Hi,
I’m trying my hand at sematic segmentation using torchvision and the built-in tools it provides. What I don’t understand is How I’m supposed to use the targets I get from the VOCSegmentation 2012 dataset. Using the snippet below
import torch
import torchvision.transforms as tf
import torchvision.datasets as dsets
train_set = dsets.VOCSegmentation(
root='./data'
,year='2012'
,download=True
,image_set= 'train'
,transform = tf.Compose([tf.RandomCrop(256), tf.ToTensor()])

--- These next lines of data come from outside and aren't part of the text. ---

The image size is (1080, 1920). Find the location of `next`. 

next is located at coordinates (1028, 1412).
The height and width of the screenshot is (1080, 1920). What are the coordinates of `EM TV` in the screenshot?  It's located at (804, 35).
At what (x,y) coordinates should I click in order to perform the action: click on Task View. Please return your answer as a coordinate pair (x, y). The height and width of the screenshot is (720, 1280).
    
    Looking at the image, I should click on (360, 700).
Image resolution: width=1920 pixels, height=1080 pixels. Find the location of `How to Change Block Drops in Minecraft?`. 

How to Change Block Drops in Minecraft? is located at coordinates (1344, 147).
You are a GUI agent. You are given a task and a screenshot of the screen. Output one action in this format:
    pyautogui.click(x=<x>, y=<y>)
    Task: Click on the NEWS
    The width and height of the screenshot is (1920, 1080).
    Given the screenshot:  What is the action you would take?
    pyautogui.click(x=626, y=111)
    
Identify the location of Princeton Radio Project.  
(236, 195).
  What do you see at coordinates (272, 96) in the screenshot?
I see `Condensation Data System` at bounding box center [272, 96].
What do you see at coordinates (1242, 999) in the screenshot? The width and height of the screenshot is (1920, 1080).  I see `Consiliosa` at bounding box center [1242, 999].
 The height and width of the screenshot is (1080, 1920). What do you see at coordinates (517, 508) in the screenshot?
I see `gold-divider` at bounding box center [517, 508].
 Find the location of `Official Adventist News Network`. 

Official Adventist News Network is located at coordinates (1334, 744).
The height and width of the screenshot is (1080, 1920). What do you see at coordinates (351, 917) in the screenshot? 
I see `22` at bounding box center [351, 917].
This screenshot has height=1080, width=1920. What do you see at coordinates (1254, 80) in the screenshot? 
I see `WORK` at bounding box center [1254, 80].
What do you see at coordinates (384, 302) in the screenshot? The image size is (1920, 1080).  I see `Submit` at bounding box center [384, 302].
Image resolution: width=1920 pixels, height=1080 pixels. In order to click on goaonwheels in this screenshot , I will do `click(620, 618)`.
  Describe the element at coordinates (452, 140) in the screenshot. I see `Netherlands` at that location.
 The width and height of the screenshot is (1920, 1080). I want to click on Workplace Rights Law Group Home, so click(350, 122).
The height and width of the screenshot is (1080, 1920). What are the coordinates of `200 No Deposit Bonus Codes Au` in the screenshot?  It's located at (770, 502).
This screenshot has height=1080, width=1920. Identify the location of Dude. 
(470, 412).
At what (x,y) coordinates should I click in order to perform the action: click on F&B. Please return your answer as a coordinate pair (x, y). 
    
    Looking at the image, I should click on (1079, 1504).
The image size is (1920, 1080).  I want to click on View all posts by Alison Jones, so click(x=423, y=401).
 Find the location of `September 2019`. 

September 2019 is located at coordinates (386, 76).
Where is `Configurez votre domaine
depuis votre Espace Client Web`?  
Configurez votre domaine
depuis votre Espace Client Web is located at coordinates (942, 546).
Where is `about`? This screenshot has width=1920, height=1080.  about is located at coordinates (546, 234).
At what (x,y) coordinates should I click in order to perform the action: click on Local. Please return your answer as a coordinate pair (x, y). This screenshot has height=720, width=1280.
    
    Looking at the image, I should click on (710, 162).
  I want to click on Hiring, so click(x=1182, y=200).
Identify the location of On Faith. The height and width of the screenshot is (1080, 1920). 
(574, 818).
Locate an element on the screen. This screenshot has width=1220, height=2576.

,target_transform = tf.Compose([tf.RandomCrop(256), tf.ToTensor()])
)
train_loader = torch.utils.data.DataLoader(
train_set, batch_size=4, shuffle=False, num_workers=1
)
train_iter = iter(train_loader)
image, target = next(train_iter)
print(target[1][0])
I get the following output:
tensor([[0.0784, 0.0784, 0.0784, ..., 0.0000, 0.0000, 0.0000],
[0.0784, 0.0784, 0.0784, ..., 0.0000, 0.0000, 0.0000],
[0.0784, 0.0784, 0.0784, ..., 0.0000, 0.0000, 0.0000],
...,
[0.0000, 0.0000, 0.0000, ..., 0.0000, 0.0000, 0.0000],
[0.0000, 0.0000, 0.0000, ..., 0.0000, 0.0000, 0.0000],
[0.0000, 0.0000, 0.0000, ..., 0.0000, 0.0000, 0.0000]])
I would have expected the output from the target to be integers between 0 and 20 (As there are 20 classes in the data set). Why is there floats there? Is this normalized in some way I don’t understand or have I misunderstood how the target are supposed to look?